_Given records_
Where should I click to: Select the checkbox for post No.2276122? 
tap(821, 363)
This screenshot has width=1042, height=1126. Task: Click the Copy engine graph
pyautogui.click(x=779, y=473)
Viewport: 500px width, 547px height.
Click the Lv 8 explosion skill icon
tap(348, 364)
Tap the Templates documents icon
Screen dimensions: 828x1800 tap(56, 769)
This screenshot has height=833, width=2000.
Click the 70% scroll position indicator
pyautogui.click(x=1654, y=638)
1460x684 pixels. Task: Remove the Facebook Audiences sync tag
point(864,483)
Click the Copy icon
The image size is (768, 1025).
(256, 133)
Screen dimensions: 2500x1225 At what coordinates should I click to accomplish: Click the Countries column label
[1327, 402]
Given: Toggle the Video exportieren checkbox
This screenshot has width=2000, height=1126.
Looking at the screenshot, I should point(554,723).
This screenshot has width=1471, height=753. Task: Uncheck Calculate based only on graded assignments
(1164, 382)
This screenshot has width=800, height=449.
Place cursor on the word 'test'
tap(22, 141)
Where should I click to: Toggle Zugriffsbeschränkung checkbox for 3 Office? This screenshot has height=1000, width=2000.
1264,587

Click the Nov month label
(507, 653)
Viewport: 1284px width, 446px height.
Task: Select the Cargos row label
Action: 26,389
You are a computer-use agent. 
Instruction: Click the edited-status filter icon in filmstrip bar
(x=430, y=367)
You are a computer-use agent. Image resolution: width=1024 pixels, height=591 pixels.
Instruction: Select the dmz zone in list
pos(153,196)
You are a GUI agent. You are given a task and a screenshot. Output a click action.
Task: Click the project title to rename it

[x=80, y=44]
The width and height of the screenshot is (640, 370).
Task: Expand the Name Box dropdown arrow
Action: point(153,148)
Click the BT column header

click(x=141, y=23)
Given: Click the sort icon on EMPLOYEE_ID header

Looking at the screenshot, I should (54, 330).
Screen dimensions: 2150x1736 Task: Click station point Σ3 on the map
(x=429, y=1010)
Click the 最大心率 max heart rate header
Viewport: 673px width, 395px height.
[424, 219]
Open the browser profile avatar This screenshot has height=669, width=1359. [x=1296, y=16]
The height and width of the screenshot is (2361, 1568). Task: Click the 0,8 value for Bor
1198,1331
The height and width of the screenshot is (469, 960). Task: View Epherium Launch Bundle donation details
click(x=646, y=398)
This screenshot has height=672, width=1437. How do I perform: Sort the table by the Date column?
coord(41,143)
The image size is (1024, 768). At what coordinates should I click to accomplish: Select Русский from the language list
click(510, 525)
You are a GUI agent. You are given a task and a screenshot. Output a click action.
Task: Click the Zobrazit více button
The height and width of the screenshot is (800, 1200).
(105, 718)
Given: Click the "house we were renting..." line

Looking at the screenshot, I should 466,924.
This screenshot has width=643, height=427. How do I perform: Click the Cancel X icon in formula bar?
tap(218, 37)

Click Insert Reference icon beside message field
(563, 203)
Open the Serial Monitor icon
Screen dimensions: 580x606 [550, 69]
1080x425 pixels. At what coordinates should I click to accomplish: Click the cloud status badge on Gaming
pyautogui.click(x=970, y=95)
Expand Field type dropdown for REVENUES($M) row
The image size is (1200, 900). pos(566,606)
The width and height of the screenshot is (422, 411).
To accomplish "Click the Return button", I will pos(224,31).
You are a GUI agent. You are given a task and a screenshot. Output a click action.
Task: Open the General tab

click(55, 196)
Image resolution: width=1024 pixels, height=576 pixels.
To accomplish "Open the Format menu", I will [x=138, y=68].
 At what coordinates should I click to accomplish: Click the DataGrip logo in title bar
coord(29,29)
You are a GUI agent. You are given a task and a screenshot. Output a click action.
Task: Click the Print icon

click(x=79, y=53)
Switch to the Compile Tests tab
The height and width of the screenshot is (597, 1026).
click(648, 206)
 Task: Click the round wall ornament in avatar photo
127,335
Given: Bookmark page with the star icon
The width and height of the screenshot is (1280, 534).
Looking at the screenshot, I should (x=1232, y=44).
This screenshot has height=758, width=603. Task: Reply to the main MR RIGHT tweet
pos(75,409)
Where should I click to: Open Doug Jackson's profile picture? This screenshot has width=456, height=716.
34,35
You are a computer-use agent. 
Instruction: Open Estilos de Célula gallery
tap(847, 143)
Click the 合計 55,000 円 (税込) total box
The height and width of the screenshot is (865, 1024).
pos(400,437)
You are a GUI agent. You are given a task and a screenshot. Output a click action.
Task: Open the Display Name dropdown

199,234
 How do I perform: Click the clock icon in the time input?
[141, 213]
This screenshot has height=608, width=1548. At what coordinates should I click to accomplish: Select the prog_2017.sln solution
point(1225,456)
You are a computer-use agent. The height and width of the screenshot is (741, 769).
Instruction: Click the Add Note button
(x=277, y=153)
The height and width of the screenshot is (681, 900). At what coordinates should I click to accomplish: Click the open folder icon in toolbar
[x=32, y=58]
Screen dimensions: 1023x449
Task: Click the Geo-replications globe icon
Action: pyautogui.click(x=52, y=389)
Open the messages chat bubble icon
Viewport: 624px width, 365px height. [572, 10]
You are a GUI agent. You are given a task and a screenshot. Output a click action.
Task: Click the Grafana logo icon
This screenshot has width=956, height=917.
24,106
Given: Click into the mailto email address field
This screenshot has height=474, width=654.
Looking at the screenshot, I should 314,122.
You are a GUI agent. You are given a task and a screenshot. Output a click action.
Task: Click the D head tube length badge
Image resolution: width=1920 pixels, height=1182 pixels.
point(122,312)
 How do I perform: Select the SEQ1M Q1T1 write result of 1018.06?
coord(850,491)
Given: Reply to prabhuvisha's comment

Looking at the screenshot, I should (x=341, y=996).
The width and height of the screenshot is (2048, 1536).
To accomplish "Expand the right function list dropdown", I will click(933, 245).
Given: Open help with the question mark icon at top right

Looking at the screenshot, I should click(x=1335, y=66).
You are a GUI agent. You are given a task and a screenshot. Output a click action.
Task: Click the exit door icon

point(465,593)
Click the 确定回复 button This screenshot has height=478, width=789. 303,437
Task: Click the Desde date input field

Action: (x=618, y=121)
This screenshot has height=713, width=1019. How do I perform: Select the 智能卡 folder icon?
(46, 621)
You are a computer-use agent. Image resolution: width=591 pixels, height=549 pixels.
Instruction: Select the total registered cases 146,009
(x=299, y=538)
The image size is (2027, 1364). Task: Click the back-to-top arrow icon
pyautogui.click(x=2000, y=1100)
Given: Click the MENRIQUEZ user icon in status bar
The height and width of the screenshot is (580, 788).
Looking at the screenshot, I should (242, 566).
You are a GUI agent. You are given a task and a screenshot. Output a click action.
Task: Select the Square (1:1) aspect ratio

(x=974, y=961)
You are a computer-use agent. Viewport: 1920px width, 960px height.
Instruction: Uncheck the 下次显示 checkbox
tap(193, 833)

_Aim of the task_
List every line of the items above that contains the word "logo", copying each line in full.

_Exercise output_
 At what coordinates should I click to accomplish: Click the DataGrip logo in title bar
Task: Click the Grafana logo icon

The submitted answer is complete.